March 29, 2024

CX Master

Service Matters – Learn What Works!

QUALITY AND CUSTOMER SERVICE


Quality measurements in manufacturing teams are actually somewhat easy to do – simply determine the number of parts that fail in a specific and measurable manner and review those failures against the successes or targets that have been set. 

Implementation of Self Directed Teams with appropriate Scanlon or Ruckerplans are great ways of having the teams doing the work, self police themselves in fact which makes it an even more cost effective solution and helps those companies that make the effort truly stand out from their competition! 

Customer service (template and administrative) teams too are not too difficult to measure – here a quality team would be ensuring that a representative provides appropriate information based on company direction and that they do not deviate from a set script that has been assigned to them. 

In technical teams however, measuring quality is not a simple thing to do. Standard KPIs are almost always based around Quantity (for example, number of calls handled, average speed of answer etc…) whereas quality based KPIs are focused more on customer satisfaction which by definition is often a subjective measurement and more often than not based on a customers’ “perception” of the service which is often colored by previous interactions. 
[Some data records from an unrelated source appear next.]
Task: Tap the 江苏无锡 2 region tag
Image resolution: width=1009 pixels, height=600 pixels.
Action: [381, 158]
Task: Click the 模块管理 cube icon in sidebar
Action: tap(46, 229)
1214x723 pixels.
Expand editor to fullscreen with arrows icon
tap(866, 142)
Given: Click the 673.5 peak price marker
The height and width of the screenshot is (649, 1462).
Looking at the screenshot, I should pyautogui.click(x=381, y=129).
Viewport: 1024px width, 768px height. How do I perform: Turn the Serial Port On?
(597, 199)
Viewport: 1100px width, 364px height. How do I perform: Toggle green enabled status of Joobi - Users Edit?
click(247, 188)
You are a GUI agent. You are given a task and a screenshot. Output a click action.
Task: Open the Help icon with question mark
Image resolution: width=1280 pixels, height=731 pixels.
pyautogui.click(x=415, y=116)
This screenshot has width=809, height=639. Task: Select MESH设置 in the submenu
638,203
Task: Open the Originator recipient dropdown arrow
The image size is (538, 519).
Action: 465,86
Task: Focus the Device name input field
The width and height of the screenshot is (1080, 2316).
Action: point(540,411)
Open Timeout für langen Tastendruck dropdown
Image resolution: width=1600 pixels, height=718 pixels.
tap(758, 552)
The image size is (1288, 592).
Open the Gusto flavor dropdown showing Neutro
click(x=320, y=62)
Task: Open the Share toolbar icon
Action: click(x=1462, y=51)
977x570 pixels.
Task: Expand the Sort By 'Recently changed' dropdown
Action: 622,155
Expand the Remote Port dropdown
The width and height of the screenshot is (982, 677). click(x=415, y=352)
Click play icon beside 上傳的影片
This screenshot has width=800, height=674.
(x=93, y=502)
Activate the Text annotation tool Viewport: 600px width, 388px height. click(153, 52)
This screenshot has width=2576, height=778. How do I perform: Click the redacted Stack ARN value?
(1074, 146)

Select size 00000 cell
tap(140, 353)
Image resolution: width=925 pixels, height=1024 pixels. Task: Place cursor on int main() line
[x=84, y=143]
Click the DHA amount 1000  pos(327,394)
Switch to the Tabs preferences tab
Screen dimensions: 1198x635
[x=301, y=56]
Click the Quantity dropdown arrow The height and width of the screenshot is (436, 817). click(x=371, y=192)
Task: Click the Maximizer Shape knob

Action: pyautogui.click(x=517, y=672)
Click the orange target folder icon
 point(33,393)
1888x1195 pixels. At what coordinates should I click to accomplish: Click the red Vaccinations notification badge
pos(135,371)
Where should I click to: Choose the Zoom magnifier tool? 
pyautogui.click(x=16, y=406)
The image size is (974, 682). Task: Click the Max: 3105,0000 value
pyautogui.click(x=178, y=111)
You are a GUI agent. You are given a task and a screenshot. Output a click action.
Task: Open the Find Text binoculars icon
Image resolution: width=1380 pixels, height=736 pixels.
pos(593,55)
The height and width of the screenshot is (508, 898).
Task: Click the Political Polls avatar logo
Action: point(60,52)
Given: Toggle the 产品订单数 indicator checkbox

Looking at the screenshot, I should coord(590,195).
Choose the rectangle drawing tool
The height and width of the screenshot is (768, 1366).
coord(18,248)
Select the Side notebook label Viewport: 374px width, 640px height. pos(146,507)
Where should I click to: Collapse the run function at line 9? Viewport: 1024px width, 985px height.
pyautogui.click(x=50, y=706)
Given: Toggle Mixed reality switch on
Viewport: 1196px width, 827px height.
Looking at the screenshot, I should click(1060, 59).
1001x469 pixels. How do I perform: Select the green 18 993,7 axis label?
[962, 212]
However regardless of the difficulty there is absolutely still a solid and worthy reason to measure this as it ensures that your staff are being polite and empathetic to the customer and their problems. Perhaps even more importantly though, technical teams should have the technical skills that they need to solve the problem at hand – quality measurements are the perfect place to ensure that those skills are present and that the team answering the question on the phone or via email is giving the customer the right answer the first time. 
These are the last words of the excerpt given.